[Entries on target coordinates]
------------------------------------------------------------------------
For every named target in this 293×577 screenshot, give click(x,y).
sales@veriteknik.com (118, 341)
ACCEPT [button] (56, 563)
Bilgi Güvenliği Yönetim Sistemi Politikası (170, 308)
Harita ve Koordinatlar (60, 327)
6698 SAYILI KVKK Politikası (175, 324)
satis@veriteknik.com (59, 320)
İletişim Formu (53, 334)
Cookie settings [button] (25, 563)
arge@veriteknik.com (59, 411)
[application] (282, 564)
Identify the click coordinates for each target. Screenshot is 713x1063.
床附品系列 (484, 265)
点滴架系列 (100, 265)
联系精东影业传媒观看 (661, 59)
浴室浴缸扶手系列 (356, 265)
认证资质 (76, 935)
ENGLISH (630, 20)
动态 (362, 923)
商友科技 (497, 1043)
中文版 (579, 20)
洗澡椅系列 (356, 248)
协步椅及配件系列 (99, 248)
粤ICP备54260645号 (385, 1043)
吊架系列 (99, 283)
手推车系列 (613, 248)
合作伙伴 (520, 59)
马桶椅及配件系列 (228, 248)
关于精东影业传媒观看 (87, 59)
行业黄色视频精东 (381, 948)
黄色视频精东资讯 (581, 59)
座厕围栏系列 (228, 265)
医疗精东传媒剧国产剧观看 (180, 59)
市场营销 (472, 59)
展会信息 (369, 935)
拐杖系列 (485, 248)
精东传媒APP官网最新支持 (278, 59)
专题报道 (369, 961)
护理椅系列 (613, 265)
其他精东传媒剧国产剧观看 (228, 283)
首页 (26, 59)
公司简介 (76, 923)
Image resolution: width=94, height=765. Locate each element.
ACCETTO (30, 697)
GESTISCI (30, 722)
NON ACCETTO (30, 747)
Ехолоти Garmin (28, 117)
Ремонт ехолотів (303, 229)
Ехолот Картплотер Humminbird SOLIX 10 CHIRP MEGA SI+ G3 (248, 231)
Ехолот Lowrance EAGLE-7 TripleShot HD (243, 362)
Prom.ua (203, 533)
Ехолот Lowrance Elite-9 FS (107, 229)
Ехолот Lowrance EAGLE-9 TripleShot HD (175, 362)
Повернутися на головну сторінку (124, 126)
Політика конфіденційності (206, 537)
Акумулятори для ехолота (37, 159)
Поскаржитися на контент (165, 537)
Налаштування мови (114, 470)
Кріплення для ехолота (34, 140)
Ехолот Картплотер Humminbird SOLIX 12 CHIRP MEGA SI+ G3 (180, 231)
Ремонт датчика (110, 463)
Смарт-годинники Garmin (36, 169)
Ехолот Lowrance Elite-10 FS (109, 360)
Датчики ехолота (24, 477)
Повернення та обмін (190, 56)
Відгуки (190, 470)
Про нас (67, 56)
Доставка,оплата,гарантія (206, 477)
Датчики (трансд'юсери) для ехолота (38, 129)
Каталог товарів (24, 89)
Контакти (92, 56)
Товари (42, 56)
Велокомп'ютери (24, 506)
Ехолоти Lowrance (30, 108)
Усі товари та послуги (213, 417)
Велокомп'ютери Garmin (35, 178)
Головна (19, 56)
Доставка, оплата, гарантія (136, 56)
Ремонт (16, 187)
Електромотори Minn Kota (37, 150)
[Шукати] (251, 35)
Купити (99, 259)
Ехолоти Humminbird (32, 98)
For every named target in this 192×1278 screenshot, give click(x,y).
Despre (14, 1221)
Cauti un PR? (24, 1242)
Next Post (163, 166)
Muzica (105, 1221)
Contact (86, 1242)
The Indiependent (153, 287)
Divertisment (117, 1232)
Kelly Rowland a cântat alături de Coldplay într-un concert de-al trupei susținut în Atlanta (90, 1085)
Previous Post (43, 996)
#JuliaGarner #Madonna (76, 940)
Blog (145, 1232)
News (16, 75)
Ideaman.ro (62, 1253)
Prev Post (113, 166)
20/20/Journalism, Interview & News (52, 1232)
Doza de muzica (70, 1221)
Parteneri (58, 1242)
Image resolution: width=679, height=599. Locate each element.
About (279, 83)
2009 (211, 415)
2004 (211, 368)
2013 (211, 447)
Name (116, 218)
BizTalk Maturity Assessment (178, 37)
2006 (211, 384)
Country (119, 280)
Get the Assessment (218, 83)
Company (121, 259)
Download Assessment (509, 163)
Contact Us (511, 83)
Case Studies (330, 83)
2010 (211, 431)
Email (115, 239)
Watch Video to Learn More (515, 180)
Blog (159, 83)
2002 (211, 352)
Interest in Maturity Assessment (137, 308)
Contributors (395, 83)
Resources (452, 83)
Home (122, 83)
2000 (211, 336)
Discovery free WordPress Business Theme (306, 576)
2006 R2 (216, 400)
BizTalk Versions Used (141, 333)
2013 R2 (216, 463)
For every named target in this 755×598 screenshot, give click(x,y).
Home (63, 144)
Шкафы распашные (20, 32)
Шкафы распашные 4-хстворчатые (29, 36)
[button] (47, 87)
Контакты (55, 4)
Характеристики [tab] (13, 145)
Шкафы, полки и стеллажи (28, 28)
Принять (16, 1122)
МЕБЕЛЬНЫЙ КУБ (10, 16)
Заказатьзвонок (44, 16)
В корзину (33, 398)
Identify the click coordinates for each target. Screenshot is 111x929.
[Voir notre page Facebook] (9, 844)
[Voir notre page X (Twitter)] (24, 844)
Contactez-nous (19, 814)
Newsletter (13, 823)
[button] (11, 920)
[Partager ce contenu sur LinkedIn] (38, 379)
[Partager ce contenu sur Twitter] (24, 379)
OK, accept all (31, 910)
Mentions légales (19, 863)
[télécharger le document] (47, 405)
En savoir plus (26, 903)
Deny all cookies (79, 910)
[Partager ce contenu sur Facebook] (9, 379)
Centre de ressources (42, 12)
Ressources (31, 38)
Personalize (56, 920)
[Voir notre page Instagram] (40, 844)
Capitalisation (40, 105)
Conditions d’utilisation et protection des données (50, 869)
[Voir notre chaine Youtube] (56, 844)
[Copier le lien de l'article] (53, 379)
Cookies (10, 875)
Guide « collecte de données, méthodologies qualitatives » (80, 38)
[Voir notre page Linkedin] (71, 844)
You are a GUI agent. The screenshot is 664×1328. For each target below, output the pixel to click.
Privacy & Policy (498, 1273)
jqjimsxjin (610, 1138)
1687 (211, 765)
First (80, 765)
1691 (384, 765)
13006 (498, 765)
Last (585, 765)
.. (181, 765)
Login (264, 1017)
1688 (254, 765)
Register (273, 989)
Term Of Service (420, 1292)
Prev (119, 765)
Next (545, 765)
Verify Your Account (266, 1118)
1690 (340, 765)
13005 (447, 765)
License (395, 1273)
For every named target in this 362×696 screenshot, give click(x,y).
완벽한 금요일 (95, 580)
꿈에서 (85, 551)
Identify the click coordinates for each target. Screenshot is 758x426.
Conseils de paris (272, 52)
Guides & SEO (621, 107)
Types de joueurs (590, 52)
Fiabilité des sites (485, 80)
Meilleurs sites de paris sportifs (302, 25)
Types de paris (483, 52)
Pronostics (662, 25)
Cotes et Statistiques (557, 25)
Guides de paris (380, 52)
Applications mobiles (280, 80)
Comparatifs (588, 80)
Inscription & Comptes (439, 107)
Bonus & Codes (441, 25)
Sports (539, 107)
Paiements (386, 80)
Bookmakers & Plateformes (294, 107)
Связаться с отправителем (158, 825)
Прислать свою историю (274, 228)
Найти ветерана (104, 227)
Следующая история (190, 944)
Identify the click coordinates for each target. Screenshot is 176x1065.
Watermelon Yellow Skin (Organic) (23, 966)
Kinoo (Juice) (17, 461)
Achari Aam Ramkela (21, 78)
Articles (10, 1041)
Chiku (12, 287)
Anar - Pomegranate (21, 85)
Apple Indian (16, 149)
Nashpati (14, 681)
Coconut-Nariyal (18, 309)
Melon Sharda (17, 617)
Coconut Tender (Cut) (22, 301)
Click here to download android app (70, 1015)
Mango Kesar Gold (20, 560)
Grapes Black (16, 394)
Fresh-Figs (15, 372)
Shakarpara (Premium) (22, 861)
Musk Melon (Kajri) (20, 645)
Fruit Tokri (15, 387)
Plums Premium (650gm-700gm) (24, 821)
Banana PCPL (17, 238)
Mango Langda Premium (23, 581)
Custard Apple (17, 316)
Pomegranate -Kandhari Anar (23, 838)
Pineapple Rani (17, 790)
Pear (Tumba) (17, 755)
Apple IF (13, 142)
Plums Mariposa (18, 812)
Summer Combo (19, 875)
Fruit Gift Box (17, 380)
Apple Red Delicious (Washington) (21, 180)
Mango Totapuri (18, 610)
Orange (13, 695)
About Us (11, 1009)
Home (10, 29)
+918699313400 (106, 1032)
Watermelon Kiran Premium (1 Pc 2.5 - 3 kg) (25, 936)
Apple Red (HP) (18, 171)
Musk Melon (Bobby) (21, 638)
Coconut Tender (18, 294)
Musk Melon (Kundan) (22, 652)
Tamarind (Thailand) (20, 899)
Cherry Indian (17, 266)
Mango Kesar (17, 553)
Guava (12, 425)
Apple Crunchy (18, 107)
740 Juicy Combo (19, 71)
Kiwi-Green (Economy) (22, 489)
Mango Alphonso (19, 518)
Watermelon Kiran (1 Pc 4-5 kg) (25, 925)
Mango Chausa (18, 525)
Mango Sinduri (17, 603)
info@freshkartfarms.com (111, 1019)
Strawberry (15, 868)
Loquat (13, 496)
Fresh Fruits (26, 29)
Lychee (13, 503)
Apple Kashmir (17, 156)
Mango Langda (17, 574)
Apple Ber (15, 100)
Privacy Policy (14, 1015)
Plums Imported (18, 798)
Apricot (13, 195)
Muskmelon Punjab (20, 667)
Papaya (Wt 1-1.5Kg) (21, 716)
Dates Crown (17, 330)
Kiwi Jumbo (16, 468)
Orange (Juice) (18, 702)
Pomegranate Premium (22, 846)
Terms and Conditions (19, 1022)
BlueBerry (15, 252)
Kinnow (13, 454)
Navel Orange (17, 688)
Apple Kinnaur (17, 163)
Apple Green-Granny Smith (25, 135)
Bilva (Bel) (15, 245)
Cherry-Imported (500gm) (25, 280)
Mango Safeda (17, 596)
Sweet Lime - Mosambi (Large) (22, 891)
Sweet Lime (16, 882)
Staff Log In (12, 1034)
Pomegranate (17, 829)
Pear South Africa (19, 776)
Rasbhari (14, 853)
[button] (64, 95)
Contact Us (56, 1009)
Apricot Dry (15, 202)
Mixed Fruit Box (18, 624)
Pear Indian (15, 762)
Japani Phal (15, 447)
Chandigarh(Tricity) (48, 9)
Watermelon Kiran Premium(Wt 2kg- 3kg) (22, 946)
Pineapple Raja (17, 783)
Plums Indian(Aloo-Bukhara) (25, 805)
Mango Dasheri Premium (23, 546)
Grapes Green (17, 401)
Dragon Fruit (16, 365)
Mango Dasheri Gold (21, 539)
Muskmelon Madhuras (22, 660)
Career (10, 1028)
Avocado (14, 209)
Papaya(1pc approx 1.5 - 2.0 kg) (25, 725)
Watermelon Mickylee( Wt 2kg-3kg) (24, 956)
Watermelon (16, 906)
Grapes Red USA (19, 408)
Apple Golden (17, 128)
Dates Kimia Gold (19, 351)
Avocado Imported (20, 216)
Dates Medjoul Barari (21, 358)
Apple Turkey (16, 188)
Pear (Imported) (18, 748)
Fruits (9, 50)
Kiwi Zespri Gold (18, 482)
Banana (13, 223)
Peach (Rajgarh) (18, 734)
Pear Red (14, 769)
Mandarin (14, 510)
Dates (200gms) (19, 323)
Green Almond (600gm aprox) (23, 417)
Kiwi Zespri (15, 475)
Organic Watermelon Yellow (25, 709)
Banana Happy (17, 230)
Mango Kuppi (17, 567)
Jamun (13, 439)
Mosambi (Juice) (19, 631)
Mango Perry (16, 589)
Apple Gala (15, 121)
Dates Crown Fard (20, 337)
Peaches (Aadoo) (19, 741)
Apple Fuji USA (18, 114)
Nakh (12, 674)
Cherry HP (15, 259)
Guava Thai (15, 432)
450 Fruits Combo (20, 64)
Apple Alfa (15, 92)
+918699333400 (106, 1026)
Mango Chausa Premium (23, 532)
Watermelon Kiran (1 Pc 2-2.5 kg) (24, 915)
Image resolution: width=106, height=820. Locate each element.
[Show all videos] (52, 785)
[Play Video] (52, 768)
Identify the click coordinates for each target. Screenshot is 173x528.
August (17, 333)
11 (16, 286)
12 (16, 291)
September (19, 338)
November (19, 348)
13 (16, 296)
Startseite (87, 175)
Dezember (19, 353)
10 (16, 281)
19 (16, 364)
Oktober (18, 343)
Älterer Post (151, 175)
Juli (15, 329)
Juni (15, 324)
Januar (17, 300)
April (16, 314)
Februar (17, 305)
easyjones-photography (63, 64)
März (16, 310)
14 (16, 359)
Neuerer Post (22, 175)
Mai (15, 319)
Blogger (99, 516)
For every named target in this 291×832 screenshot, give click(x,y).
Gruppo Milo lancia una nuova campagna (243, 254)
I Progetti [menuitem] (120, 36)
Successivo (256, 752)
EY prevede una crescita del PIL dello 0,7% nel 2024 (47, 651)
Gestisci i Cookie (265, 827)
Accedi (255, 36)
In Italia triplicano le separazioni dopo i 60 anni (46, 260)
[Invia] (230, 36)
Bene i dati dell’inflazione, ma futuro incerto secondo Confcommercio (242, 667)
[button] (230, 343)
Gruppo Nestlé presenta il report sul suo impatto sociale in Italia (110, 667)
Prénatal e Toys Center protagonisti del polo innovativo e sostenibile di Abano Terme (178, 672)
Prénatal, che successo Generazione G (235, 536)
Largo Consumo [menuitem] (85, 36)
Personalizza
------------------------------------------------------------------------
#### Written task
Copy the items above verbatim, starting with the line that contains "Ремонт ехолотів (303, 229)" and ending with the line that contains "Ехолот Lowrance EAGLE-9", both included.

#### Completed task
Ремонт ехолотів (303, 229)
Ехолот Картплотер Humminbird SOLIX 10 CHIRP MEGA SI+ G3 (248, 231)
Ехолот Lowrance EAGLE-7 TripleShot HD (243, 362)
Prom.ua (203, 533)
Ехолот Lowrance Elite-9 FS (107, 229)
Ехолот Lowrance EAGLE-9 TripleShot HD (175, 362)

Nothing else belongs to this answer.